In Ohio, Marinela Martinez-Magana’s troubles started because she was trying to follow the law. The 27-year-old mother of three, was in court to pay a traffic ticket when she was arrested by ICE agents. Her deportation away from her husband and children is now imminent.
Marinela is from El Salvador, and was sent here with her two sisters ten years ago, when her father began receiving death threats. She has no criminal record and attempted to apply for asylum when she arrived, but the application was denied in 2007. Because she was past the age of 16 when she arrived, Marinela is ineligible for deferred action/DACA, President Obama’s program protecting DREAMers from deportation. A broader executive action, which had been anticipated before the end of September, would likely have protected Marinela and other parents of US-born children, but Obama’s decision to delay that announcement leaves families like Marinela’s in danger.
Marinela, her husband Neri, and her lawyer were part of an America’s Voice press call last week highlighting stories from families facing impending separation. If Marinela is deported, her three US-citizen children would be uprooted to El Salvador, while Neri stays behind in Ohio to work and support them. As Marinela said according to the Columbus Dispatch:
I don’t want to leave my adopted country. We have nothing in El Salvador, and what kind of life can I give my children in a country ravaged by violence and gang activity?
I can’t do it without her. We’re not criminal. We just want to raise our kids. They love this country, and so do we.

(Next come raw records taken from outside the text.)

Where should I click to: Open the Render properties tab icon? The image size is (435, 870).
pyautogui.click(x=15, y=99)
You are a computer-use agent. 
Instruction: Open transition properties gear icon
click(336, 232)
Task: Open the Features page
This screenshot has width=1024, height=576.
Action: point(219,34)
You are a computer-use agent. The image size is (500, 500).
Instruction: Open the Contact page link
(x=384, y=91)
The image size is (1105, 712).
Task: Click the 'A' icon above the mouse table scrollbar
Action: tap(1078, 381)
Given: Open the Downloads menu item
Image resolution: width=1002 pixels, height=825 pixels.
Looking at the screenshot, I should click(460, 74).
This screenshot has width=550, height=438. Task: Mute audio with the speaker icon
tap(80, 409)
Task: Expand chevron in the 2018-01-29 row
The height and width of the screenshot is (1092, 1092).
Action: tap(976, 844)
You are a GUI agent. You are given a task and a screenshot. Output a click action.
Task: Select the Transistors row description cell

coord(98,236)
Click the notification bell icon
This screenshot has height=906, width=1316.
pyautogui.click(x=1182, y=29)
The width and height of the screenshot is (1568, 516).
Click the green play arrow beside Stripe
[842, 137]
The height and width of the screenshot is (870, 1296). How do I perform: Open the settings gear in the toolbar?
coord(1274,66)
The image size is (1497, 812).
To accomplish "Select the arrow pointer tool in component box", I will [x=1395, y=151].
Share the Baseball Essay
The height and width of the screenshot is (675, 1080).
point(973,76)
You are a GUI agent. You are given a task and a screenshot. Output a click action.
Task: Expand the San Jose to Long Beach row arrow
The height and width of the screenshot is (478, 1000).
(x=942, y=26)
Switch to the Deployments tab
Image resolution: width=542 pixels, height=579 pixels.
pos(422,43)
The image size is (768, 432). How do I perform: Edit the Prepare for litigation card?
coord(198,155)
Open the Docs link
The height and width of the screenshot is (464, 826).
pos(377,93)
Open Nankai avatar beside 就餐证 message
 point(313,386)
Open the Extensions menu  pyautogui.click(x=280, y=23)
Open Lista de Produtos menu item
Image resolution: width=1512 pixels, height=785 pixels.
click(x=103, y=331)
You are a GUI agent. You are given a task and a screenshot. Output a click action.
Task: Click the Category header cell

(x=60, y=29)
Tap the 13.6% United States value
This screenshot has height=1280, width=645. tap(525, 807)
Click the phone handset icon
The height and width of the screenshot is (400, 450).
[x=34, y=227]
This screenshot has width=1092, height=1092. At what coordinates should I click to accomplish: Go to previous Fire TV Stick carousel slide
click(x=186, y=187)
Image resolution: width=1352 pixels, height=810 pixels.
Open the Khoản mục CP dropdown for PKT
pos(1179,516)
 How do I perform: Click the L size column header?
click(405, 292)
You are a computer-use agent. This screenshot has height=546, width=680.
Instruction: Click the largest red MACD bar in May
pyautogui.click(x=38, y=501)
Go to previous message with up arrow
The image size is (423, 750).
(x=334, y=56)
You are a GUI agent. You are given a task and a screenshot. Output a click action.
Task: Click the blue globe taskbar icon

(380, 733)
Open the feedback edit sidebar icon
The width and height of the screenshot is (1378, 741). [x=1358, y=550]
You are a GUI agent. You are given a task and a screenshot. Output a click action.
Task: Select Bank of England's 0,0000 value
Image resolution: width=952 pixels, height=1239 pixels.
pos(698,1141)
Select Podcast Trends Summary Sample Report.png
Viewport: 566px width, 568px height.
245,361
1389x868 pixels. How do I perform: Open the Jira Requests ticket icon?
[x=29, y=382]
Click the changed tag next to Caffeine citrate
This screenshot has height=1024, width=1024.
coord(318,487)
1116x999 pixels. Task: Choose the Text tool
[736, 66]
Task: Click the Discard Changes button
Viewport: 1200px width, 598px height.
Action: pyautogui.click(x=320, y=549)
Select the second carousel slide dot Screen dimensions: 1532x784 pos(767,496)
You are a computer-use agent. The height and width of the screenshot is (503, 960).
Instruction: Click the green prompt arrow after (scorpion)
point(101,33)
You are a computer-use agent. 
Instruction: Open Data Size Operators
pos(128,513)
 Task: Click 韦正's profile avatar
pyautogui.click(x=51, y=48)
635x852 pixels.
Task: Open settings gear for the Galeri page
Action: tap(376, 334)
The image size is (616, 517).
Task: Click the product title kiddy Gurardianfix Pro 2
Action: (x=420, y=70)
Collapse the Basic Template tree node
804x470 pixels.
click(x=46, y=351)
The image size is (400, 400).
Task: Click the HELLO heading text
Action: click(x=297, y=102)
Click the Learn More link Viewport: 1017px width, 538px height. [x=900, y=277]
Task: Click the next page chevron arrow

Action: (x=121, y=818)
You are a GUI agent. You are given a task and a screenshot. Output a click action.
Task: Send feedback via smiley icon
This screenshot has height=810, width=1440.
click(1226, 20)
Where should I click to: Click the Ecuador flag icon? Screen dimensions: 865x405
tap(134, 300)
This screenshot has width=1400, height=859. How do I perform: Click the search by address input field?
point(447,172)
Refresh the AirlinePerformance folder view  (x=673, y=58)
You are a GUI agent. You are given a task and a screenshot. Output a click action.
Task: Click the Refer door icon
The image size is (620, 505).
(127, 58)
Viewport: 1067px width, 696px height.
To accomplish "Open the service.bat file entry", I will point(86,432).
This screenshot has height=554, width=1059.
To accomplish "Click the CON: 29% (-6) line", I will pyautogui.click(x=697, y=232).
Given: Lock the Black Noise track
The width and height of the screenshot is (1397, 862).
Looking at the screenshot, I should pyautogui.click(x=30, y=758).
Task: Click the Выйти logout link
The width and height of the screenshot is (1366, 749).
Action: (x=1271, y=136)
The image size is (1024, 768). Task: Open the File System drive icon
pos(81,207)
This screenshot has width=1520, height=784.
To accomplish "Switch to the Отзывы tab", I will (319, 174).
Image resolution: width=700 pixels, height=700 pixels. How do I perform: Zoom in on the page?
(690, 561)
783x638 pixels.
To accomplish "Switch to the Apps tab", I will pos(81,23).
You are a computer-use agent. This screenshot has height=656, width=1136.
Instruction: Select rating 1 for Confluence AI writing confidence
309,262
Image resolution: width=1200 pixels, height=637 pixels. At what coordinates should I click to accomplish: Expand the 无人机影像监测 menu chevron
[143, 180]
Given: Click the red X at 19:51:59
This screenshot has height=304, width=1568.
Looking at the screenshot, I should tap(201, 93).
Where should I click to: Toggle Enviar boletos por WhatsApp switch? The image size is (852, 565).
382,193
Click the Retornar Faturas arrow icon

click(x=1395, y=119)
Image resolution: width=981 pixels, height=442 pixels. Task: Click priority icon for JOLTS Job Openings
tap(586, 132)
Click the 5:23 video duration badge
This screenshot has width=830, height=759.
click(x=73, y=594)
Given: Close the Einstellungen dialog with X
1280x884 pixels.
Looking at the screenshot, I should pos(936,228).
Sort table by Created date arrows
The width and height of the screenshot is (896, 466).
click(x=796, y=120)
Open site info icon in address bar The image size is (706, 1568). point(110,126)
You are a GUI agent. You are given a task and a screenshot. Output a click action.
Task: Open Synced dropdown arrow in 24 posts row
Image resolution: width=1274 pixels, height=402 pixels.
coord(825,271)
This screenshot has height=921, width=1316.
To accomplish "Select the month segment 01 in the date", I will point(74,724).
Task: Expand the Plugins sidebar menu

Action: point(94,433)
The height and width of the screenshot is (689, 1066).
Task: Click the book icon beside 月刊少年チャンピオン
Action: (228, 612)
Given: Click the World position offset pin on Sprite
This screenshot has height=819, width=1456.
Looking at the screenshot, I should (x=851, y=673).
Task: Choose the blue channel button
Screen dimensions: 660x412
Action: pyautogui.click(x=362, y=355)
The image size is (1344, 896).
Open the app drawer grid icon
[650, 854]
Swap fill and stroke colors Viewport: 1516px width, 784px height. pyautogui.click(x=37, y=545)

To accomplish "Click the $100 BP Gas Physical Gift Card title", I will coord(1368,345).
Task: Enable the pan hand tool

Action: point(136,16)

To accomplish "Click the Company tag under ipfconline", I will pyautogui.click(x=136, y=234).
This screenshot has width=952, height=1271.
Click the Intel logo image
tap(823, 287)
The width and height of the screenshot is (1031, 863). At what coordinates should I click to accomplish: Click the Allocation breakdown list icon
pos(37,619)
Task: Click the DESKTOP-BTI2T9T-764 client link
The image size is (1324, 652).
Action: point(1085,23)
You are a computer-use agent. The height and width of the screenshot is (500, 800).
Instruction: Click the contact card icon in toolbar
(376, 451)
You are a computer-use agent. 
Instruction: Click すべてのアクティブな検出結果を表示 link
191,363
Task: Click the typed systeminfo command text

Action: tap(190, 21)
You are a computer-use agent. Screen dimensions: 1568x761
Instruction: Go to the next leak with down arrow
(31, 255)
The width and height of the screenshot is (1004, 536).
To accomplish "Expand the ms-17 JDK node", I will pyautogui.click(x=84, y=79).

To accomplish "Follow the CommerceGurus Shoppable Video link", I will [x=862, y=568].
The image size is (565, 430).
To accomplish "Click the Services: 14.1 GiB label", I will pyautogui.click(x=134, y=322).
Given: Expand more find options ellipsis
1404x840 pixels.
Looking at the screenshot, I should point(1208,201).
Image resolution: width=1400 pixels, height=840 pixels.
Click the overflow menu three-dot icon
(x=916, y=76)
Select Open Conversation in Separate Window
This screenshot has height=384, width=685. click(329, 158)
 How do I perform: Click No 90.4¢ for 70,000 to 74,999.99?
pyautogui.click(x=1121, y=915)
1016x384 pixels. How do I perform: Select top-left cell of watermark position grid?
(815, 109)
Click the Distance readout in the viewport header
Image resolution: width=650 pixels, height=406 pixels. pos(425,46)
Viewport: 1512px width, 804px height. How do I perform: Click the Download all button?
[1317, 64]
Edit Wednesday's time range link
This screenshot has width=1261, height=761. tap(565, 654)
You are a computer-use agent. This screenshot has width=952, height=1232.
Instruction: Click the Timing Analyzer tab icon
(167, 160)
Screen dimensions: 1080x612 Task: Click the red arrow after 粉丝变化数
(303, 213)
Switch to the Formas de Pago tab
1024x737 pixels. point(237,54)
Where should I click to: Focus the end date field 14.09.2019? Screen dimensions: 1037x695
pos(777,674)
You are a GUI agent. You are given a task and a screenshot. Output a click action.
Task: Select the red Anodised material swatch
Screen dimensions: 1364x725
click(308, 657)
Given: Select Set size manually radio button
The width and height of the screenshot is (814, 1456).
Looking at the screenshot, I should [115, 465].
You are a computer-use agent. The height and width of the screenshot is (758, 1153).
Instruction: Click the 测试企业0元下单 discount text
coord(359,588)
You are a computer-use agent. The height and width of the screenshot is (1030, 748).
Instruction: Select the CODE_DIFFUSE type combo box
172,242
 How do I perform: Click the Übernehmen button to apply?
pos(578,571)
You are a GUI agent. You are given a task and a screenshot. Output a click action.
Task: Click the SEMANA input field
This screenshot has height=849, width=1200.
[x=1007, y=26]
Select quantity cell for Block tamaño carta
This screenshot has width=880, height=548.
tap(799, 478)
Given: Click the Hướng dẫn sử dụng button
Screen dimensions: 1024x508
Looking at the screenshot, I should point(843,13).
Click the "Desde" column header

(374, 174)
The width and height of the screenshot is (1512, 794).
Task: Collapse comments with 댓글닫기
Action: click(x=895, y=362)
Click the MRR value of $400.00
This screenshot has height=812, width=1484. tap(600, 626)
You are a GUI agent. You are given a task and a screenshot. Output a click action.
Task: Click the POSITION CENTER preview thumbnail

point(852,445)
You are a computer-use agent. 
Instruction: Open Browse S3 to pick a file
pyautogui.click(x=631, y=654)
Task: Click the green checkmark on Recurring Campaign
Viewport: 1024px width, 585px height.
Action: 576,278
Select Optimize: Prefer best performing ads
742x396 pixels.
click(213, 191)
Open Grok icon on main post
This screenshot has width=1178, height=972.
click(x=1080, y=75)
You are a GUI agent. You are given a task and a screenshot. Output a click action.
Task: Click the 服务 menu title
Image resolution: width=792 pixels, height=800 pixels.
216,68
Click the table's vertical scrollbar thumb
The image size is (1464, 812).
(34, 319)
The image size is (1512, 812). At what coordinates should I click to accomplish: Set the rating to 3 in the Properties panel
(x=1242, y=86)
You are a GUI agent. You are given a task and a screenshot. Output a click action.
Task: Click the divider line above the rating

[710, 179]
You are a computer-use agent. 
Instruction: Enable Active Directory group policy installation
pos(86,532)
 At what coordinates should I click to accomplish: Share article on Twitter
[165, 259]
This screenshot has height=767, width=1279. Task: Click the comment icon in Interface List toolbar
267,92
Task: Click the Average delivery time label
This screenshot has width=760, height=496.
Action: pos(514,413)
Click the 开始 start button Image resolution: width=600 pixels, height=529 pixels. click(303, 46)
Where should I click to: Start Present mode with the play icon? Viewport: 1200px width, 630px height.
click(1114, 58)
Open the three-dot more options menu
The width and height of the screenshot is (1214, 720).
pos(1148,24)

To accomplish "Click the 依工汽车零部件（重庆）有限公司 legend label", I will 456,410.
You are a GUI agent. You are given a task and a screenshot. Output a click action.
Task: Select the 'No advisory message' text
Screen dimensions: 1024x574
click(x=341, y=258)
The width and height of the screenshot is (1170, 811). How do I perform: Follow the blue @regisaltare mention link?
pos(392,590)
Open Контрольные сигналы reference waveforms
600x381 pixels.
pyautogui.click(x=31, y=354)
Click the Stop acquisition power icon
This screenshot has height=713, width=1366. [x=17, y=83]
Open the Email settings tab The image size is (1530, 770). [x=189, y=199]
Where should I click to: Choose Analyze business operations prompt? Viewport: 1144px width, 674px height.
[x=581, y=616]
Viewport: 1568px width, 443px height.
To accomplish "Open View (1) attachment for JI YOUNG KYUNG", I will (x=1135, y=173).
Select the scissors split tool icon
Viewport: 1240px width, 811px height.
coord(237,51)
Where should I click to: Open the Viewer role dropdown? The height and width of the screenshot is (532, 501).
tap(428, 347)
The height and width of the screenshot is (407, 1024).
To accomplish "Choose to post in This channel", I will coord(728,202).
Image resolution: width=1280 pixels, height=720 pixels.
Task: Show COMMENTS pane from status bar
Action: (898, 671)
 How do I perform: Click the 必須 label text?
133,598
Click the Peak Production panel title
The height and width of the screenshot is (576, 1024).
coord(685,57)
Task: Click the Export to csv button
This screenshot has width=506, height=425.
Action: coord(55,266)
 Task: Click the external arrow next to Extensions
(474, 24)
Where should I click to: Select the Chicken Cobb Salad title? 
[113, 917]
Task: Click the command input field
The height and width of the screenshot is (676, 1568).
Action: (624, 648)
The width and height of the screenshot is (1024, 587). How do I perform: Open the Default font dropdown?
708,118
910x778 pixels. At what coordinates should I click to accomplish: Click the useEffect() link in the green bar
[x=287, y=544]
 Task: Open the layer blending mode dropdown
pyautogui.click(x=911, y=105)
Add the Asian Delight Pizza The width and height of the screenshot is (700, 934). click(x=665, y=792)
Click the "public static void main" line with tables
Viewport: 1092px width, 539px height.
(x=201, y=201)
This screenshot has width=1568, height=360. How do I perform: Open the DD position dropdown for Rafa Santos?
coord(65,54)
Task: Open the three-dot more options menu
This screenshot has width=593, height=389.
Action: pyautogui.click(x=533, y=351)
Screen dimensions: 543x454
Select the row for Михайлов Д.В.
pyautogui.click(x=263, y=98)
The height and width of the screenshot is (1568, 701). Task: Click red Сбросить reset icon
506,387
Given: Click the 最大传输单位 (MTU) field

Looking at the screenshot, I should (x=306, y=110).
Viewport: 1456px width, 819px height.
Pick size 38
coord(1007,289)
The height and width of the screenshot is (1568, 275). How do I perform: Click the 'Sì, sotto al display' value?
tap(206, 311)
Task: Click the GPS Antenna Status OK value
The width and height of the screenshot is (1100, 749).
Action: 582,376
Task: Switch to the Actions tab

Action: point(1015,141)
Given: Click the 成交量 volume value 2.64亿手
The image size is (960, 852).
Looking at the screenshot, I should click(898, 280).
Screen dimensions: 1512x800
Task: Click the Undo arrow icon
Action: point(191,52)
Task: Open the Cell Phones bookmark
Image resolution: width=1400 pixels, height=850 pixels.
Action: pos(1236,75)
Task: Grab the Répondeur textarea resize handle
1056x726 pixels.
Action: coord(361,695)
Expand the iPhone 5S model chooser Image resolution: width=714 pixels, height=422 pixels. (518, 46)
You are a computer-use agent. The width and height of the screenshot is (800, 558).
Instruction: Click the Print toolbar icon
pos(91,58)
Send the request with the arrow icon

Marinela’s lawyer, Fatin Askar, said that she should never have been targeted for deportation:
[ICE's] own policy of prosecutorial discretion states that individuals who have no criminal history, have U.S.-citizen family members and pose no risk to national security should not be targeted for deportation. It’s overkill and a waste of taxpayer dollars to spend millions to house and deport these law-abiding immigrants.”